▼▼▼

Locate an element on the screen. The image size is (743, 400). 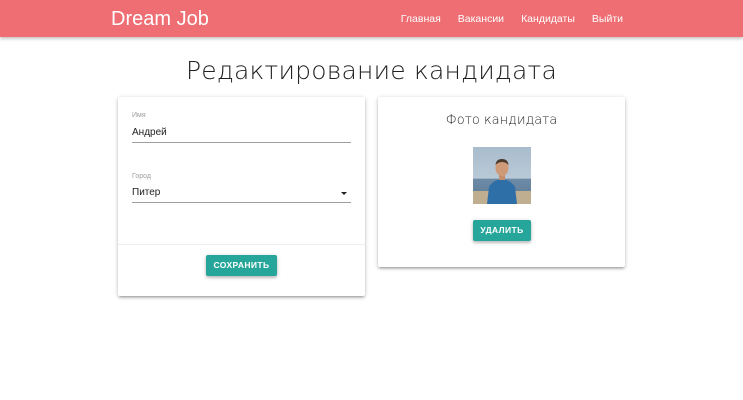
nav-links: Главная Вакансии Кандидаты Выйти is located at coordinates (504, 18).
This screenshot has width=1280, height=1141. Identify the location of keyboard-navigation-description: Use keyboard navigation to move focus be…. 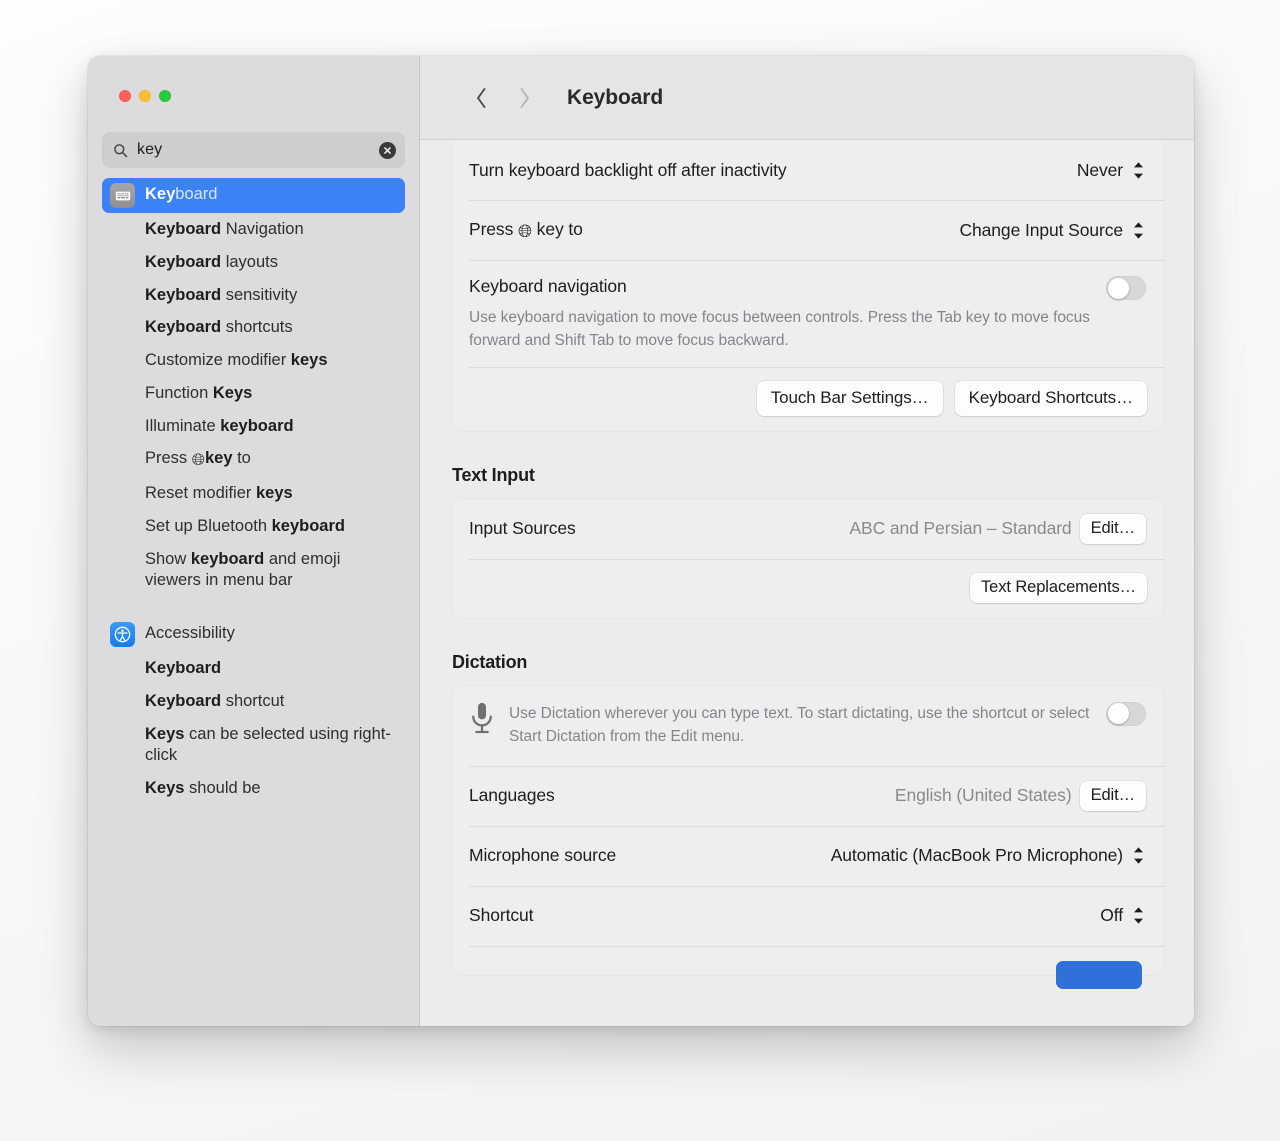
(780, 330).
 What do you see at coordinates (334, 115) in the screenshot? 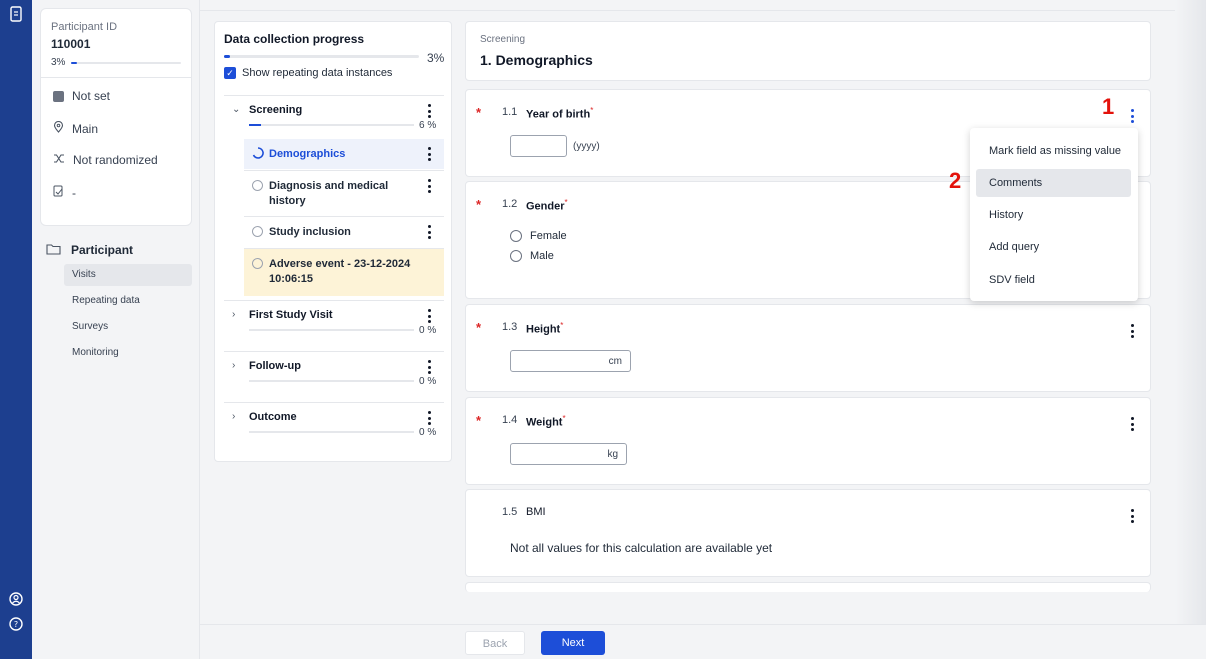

▲▲▲

Put each line of the material above into a JSON list of strings, one string per line, with no blank lines. Leave out the pictures.

**SOLUTION FOR THIS TASK:**
[
  "Locate an element on the screen. The image size is (743, 400). ",
  "nav-links: Главная Вакансии Кандидаты Выйти is located at coordinates (504, 18).",
  "This screenshot has width=1280, height=1141. Identify the location of keyboard-navigation-description: Use keyboard navigation to move focus be…. ",
  "(780, 330).",
  " What do you see at coordinates (334, 115) in the screenshot? "
]